Troubleshoot Cloud Data Fusion batch pipelines

This page shows you how to resolve issues with the Cloud Data Fusion batch pipelines.

Pipeline error: Text file busy

The following error occurs when you run a batch pipeline, causing it to fail:

error=26, Text file busy

To resolve this issue, set up a trigger that automatically retries a pipeline when it fails.

Stop the pipeline.
Create a trigger. In this case, when you select an event to execute, choose Fails. For more information, see Create an inbound trigger on a downstream pipeline.
Start the pipeline.

Concurrent pipeline is stuck

In Cloud Data Fusion, running many concurrent batch pipelines can put a strain on the instance, causing jobs to get stuck in Starting, Provisioning, or Running states. As a result, pipelines can't be stopped through the web interface or API calls. When you run many pipelines concurrently, the web interface can become slow or unresponsive. This issue occurs due to multiple UI requests made to the HTTP handler in the backend.

To resolve this issue, control the number of new requests using Cloud Data Fusion flow control.

SSH connection times out while a running pipeline

The following error occurs when you run a batch pipeline:

java.io.IOException: com.jcraft.jsch.JSchException:
java.net.ConnectException: Connection timed out (Connection timed out)

To resolve this issue, do the following:

Check for a missing firewall rule (typically port 22). To create a new firewall rule, see Managed Service for Apache Spark cluster network configuration.
Check that the Compute Engine enforcer allows the connection between your Cloud Data Fusion instance and the Managed Service for Apache Spark cluster.

Response code: 401. Error: unknown error

The following error occurs when you run a batch pipeline:

java.io.IOException: Failed to send message for program run program_run:
Response code: 401. Error: unknown error

To resolve this issue, you must grant the Cloud Data Fusion Runner role (roles/datafusion.runner) to the service account used by Managed Service for Apache Spark.
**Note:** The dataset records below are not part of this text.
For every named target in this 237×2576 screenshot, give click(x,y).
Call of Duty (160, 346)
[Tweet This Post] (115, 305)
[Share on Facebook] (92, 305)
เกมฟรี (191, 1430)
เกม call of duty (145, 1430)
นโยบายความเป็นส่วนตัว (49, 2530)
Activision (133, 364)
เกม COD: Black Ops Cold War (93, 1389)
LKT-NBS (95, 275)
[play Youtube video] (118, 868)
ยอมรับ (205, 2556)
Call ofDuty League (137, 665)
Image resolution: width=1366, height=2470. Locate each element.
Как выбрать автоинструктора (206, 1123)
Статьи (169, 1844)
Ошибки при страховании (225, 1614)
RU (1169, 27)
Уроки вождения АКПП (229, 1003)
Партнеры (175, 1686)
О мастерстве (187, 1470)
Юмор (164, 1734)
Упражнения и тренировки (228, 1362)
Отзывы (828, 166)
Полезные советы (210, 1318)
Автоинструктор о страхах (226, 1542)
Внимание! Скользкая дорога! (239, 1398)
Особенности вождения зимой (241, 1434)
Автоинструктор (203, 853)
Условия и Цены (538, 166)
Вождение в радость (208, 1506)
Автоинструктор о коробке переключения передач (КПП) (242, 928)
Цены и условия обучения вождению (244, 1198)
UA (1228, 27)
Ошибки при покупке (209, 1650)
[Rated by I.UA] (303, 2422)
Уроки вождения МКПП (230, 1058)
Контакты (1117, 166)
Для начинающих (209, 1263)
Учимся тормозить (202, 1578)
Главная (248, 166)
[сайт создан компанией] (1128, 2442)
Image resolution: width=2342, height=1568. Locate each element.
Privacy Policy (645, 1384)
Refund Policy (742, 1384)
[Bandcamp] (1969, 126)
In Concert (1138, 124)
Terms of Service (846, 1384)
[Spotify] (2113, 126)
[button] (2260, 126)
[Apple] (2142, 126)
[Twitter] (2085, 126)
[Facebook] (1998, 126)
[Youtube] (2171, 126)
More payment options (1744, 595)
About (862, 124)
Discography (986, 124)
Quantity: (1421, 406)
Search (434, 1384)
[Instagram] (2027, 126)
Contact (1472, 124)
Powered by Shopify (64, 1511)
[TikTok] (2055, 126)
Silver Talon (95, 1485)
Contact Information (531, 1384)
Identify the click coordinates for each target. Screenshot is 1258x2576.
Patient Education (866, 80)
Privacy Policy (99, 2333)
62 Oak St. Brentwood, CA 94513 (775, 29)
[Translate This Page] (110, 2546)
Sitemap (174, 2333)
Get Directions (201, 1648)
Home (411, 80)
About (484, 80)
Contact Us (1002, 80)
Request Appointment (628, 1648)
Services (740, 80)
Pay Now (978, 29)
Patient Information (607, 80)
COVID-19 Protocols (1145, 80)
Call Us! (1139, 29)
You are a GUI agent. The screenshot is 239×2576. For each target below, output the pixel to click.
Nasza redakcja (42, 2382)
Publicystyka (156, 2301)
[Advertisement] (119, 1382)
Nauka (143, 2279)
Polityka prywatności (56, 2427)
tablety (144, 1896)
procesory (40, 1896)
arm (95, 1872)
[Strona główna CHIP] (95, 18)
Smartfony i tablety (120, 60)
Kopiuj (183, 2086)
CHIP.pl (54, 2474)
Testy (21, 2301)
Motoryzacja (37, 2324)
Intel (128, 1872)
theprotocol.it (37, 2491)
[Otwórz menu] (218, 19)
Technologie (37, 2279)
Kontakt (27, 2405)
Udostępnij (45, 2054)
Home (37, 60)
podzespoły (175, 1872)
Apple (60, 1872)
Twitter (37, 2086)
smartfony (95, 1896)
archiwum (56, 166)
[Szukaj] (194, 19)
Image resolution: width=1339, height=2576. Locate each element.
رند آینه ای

Pipeline with BigQuery plugin fails with `Access Denied` error

There is a known issue where a pipeline fails with an Access Denied error when running BigQuery jobs. This impacts pipelines that use the following plugins:

BigQuery sources
BigQuery sinks
BigQuery Multi Table sinks
Transformation Pushdown

Example error in the logs (might differ depending on the plugin you are using):

POST https://bigquery.googleapis.com/bigquery/v2/projects/PROJECT_ID/jobs
{
"code" : 403,
"errors" : [ {
"domain" : "global",
"message" : "Access Denied: Project xxxx: User does not have bigquery.jobs.create permission in project PROJECT_ID",
"reason" : "accessDenied"
} ],
"message" : "Access Denied: Project PROJECT_ID: User does not have bigquery.jobs.create permission in project PROJECT_ID.",
"status" : "PERMISSION_DENIED"
}

In this example, PROJECT_ID is the project ID that you specified in the plugin. The service account for the project specified in the plugin doesn't have permission to do at least one of the following:

Run a BigQuery job
Read a BigQuery dataset
Create a temporary bucket
Create a BigQuery dataset
Create the BigQuery table

To resolve this issue, grant the missing roles to the project (PROJECT_ID) that you specified in the plugin:

To run a BigQuery job, grant the BigQuery Job User role (roles/bigquery.jobUser).
To read a BigQuery dataset, grant the BigQuery Data Viewer role (roles/bigquery.dataViewer).
To create a temporary bucket, grant the Storage Admin role (roles/storage.admin).
To create a BigQuery dataset or table, grant the BigQuery Data Editor role (roles/bigquery.dataEditor).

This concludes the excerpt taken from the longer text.